**The problem:**
Reproduce the rows from the one containing "Click the Prefix" down to the one containing "Click ConfirmTaskByInstanceName() in", both included, with "field" renamed to "input box" and everything else left unchanged.

**Records provided:**
* * * * *

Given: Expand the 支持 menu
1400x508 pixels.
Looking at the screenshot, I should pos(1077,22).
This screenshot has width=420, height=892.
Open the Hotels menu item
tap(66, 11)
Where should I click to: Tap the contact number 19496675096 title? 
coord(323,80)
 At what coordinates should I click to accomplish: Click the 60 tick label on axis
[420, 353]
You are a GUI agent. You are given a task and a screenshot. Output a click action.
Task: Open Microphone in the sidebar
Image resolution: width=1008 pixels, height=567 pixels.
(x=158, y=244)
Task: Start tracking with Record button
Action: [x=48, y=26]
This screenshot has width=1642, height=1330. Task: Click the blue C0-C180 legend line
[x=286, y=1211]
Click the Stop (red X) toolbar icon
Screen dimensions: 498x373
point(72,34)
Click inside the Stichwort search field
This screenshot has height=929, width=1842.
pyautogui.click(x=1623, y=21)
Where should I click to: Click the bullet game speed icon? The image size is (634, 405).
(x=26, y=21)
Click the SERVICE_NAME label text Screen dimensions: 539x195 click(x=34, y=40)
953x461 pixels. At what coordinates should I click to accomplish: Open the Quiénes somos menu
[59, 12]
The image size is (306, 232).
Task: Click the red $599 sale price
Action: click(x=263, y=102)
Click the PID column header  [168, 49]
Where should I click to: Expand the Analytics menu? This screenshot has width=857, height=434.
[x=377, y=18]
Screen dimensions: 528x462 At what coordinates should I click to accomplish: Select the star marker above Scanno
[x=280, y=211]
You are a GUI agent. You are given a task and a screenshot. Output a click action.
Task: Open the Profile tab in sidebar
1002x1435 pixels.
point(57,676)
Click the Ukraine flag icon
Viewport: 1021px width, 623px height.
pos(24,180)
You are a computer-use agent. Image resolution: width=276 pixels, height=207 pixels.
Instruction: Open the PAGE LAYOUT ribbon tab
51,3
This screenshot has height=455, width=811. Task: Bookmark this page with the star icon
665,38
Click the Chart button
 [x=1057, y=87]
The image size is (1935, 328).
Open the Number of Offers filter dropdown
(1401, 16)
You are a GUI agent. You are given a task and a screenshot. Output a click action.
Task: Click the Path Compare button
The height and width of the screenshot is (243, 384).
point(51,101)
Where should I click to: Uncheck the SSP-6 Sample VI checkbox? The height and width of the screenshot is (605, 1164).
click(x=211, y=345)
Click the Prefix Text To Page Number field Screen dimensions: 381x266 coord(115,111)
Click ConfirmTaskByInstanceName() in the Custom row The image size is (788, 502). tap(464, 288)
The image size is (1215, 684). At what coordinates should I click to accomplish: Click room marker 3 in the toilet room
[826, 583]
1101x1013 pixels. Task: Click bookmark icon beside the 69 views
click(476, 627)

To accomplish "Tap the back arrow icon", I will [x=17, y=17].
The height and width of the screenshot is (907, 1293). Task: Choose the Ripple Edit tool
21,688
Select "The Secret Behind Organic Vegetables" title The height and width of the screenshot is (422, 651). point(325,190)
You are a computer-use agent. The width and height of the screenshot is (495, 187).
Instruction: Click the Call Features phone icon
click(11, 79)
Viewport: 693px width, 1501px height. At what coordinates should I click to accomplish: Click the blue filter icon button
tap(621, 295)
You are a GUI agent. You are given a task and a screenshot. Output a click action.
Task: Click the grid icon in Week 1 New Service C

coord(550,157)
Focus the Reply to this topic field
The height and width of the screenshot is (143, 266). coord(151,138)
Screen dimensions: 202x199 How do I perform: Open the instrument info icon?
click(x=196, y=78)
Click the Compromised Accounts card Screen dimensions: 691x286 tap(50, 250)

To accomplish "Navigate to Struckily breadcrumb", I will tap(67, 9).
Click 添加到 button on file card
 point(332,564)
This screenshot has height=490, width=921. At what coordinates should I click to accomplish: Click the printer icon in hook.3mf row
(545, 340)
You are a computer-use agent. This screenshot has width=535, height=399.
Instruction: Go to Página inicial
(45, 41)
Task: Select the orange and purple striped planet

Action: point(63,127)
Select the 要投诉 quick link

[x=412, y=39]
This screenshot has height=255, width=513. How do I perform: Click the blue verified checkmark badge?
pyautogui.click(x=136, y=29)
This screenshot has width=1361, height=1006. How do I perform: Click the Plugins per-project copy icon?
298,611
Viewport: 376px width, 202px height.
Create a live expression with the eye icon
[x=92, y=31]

* * * * *

**Output of the task:**
Click the Prefix Text To Page Number input box Screen dimensions: 381x266 coord(115,111)
Click ConfirmTaskByInstanceName() in the Custom row The image size is (788, 502). tap(464, 288)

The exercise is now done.